EXERCISE BRIEF:
Of the material below, only the lines from the line containing "Task: Open joan_gonzi username in the caption" down to the line containing "Given: Select the" belong in the answer, written out exactly.

MATERIAL SHOWN:
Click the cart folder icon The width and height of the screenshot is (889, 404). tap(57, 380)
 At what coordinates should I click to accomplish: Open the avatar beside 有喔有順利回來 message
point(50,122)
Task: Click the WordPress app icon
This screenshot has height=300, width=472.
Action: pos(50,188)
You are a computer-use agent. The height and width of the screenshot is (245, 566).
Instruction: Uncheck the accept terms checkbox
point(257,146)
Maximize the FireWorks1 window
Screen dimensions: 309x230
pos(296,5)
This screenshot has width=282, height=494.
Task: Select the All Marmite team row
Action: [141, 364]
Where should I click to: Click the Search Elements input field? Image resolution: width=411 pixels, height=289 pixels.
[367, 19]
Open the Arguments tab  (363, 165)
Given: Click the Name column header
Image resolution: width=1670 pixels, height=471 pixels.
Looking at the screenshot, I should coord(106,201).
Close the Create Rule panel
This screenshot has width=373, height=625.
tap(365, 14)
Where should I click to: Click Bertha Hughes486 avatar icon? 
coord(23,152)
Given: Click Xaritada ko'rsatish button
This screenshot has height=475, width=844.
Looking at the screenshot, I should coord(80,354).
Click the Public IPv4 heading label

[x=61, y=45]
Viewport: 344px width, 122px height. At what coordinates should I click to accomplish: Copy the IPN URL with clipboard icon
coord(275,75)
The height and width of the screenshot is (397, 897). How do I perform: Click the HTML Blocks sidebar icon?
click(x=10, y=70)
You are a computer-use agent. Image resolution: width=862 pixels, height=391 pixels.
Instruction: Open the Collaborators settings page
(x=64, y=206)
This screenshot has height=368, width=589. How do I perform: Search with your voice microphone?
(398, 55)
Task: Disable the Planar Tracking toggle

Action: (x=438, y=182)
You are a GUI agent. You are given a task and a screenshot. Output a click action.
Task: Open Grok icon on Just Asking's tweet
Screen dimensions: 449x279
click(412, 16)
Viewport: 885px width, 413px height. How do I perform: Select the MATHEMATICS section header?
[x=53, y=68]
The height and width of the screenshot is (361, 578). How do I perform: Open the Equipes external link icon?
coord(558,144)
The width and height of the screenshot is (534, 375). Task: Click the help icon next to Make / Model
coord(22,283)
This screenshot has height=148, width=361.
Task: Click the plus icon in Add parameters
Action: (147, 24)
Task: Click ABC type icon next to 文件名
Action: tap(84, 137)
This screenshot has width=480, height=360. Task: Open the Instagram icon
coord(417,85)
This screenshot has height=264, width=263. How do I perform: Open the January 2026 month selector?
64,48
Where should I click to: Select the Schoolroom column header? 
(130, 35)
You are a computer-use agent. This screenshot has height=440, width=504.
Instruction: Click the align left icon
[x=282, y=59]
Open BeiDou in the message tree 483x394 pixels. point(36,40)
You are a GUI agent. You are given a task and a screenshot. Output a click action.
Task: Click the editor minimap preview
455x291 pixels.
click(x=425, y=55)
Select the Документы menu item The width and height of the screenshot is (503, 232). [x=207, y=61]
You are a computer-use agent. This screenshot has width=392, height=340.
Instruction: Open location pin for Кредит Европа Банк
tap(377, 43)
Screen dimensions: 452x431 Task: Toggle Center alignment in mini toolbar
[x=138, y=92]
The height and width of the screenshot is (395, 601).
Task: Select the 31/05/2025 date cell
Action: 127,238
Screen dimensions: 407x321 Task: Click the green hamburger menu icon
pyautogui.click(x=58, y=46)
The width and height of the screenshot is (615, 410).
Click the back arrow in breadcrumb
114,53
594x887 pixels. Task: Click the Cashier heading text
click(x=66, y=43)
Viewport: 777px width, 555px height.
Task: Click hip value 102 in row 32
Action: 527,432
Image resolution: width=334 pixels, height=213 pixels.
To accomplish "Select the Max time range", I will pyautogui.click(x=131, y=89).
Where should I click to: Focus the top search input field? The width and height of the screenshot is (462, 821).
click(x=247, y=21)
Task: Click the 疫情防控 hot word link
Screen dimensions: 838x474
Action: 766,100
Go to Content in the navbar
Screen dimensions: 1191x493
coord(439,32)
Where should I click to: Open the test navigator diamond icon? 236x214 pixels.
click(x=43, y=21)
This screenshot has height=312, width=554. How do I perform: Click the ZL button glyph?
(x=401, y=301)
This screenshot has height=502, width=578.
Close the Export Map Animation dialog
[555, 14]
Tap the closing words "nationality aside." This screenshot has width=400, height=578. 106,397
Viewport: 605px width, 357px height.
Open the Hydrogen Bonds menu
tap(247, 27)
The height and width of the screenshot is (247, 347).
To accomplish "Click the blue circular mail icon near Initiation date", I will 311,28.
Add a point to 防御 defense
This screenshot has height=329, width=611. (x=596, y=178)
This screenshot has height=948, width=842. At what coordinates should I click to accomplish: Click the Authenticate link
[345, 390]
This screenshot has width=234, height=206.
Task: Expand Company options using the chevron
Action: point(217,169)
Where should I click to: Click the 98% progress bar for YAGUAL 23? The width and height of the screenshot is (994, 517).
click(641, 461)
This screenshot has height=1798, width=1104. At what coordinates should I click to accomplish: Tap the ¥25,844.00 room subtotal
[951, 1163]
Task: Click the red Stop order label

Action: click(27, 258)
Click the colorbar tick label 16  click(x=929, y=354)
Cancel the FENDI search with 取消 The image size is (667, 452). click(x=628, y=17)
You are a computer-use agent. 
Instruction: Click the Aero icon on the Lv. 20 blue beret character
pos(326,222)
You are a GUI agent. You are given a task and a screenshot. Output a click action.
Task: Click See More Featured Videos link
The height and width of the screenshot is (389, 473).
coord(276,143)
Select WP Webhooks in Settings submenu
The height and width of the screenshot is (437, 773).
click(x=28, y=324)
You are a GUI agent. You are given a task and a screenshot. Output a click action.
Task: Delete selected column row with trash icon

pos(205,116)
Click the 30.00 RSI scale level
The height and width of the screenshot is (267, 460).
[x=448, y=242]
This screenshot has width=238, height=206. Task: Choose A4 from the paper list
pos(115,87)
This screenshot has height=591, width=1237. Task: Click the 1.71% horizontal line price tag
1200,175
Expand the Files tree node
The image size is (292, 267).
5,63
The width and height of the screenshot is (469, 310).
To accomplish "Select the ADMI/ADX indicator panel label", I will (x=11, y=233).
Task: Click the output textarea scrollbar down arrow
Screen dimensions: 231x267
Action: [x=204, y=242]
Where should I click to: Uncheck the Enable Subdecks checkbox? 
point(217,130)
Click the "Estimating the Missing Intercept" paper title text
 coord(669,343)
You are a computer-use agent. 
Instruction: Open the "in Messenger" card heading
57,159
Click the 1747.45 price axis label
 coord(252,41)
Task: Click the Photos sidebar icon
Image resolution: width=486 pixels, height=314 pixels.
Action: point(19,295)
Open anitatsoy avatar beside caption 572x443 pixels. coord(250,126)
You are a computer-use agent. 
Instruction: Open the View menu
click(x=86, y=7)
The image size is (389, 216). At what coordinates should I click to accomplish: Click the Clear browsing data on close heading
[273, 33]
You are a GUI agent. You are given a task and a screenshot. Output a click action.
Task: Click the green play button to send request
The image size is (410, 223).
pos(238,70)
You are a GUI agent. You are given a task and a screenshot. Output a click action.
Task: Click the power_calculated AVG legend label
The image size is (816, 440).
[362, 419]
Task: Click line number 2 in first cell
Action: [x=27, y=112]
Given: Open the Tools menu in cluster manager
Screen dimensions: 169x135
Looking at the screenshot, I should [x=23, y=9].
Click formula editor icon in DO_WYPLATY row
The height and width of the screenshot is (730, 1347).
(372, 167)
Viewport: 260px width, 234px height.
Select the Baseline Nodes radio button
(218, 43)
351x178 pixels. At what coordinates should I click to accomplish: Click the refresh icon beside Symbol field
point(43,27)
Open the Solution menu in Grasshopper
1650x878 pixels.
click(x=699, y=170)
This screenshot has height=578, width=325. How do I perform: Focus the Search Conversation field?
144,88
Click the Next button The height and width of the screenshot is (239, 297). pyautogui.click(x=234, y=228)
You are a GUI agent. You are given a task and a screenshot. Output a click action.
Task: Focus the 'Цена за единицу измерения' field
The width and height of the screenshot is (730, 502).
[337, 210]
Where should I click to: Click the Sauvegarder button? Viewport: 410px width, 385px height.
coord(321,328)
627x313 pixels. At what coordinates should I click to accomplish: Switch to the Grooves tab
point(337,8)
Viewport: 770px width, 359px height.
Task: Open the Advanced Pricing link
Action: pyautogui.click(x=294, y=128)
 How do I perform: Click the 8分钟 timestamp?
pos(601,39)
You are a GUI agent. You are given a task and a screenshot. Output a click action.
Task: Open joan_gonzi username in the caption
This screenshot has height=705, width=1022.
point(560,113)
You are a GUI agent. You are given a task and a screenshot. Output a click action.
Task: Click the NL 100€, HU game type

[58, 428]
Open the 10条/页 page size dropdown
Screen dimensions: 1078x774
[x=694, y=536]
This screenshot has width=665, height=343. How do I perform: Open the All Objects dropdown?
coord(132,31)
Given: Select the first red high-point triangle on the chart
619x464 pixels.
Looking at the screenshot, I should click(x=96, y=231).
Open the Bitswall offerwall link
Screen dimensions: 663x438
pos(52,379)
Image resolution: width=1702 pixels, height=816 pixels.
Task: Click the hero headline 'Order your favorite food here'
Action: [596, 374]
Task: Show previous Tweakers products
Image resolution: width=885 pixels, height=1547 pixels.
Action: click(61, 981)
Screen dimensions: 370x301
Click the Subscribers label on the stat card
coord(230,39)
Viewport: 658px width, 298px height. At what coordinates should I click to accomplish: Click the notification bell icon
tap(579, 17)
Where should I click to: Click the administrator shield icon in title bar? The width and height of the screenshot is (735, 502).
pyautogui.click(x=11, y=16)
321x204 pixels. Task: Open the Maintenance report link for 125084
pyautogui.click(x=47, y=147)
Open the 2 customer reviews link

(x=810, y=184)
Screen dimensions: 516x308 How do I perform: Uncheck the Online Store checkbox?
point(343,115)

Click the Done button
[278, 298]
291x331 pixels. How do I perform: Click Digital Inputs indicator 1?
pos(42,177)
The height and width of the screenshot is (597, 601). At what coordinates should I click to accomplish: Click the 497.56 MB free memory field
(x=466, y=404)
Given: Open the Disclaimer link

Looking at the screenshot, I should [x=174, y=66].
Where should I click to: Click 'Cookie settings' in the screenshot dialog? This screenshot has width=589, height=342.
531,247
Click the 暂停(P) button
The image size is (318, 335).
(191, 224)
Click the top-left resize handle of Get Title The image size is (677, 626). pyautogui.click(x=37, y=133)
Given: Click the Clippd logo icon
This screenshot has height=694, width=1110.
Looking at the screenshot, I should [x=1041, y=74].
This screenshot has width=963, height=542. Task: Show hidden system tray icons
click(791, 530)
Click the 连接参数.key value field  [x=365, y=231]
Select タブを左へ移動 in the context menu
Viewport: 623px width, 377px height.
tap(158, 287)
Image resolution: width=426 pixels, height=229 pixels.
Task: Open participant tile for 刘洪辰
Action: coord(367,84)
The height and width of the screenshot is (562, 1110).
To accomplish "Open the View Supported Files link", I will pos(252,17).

ANSWER:
Task: Open joan_gonzi username in the caption
This screenshot has height=705, width=1022.
point(560,113)
You are a GUI agent. You are given a task and a screenshot. Output a click action.
Task: Click the NL 100€, HU game type

[58, 428]
Open the 10条/页 page size dropdown
Screen dimensions: 1078x774
[x=694, y=536]
This screenshot has width=665, height=343. How do I perform: Open the All Objects dropdown?
coord(132,31)
Given: Select the first red high-point triangle on the chart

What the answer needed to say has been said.